A diretora executiva do ITDP também destacou que áreas destinadas apenas para mulheres nos transportes públicos não funcionam como ações educativas, embora esta medida seja aprovada por grande parte do público feminino. Clarisse destaca que essa distinção de espaços pode criar um pensamento que fora de trens e ônibus seja permitido o assédio.

“Eu não sou completamente contra [vagões e ônibus destinados], mas focar só nos veículos é uma forma de possibilitar que a violência à mulher continue. Você fala ‘tudo bem, aqui dentro do vagão você não pode, mas no restante você pode’. Tem uma mensagem subliminar aí que é importante porque a gente tem uma luta mais ampla contra o assédio e violência.”

Uma pesquisa feita com mulheres fluminenses mostra que 81% dos homens não respeitam o vagão destinado ao público feminino nos trens da SuperVia  e que apenas 11% do público alvo se sente confortável no espaço reservado, segundo dados retirados do site da ANTP (Associação Nacional de Transportes Públicos).

Como medida contra abusos em transportes, a Prefeitura de Fortaleza, no Ceará, criou uma ferramenta para smarthphones batizada de Nina. O dispositivo é um botão para denunciar casos de assédios em transportes públicos.
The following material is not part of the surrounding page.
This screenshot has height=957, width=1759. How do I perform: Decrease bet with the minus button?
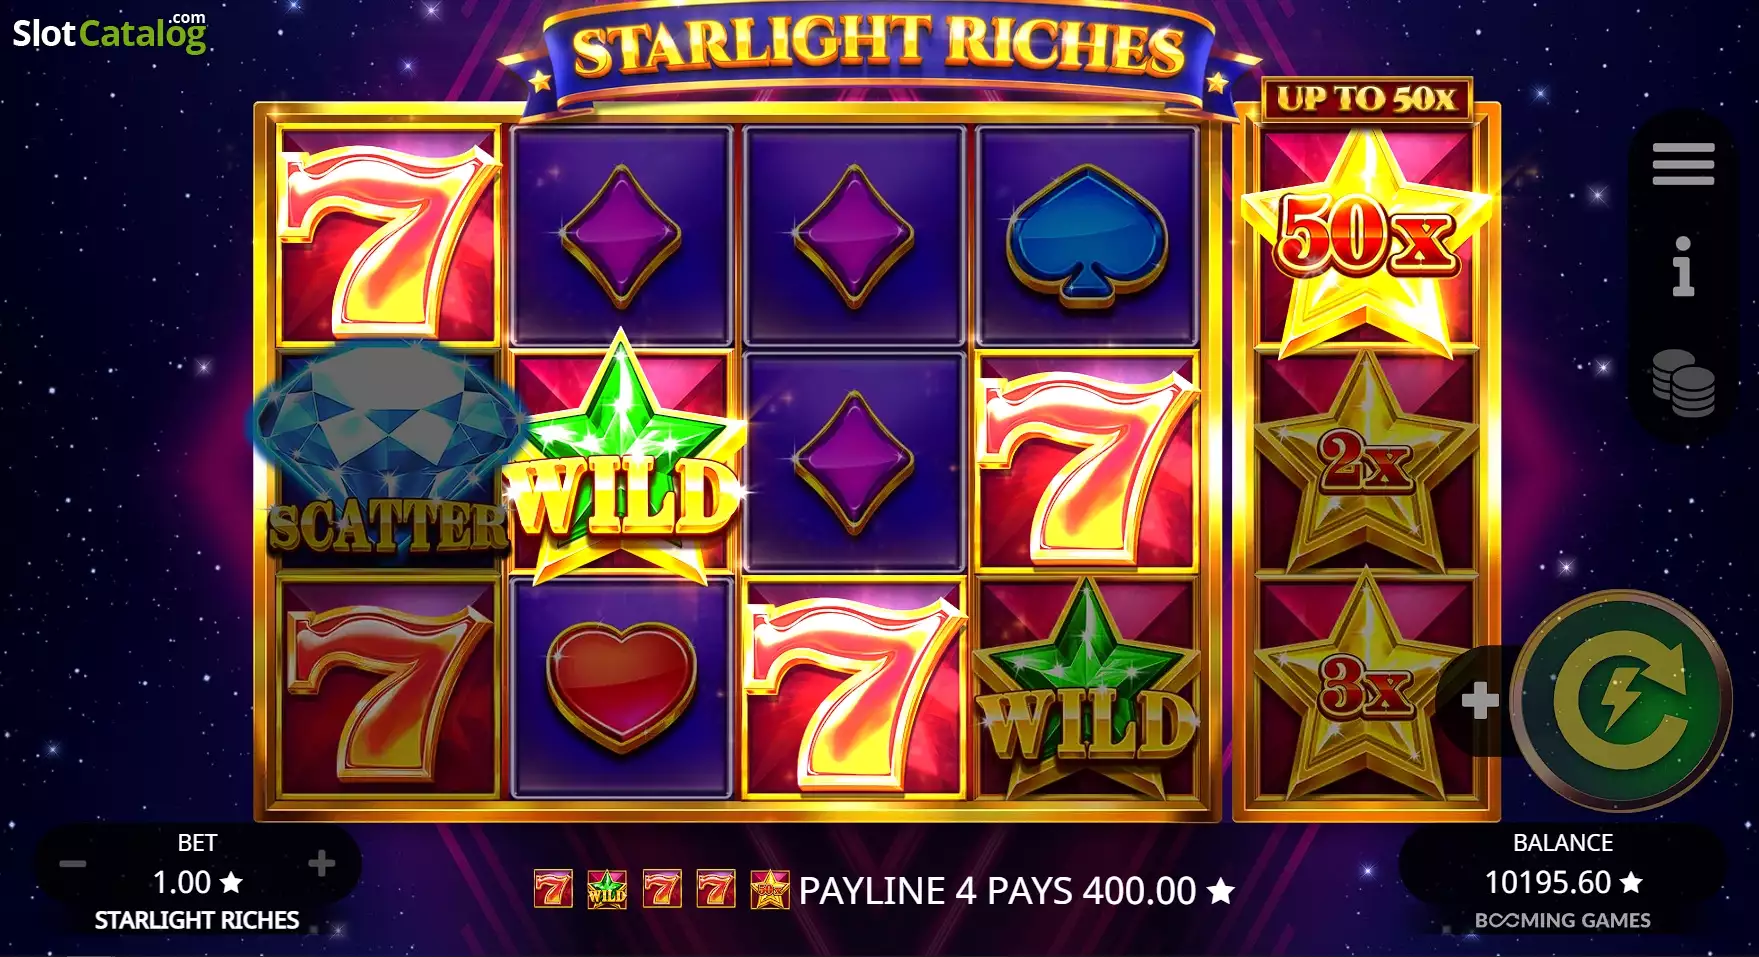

O projeto é uma tecnologia que rastreia e centraliza os abusos nos meios de transporte. Instaurado em março deste ano, a Nina pode ser integrada a qualquer aplicativo de celular.

Segundo Clarisse, a tecnologia desenvolvida na capital do Ceará pode ser implementada em outras cidades e ajudar no combate ao abuso em transportes públicos.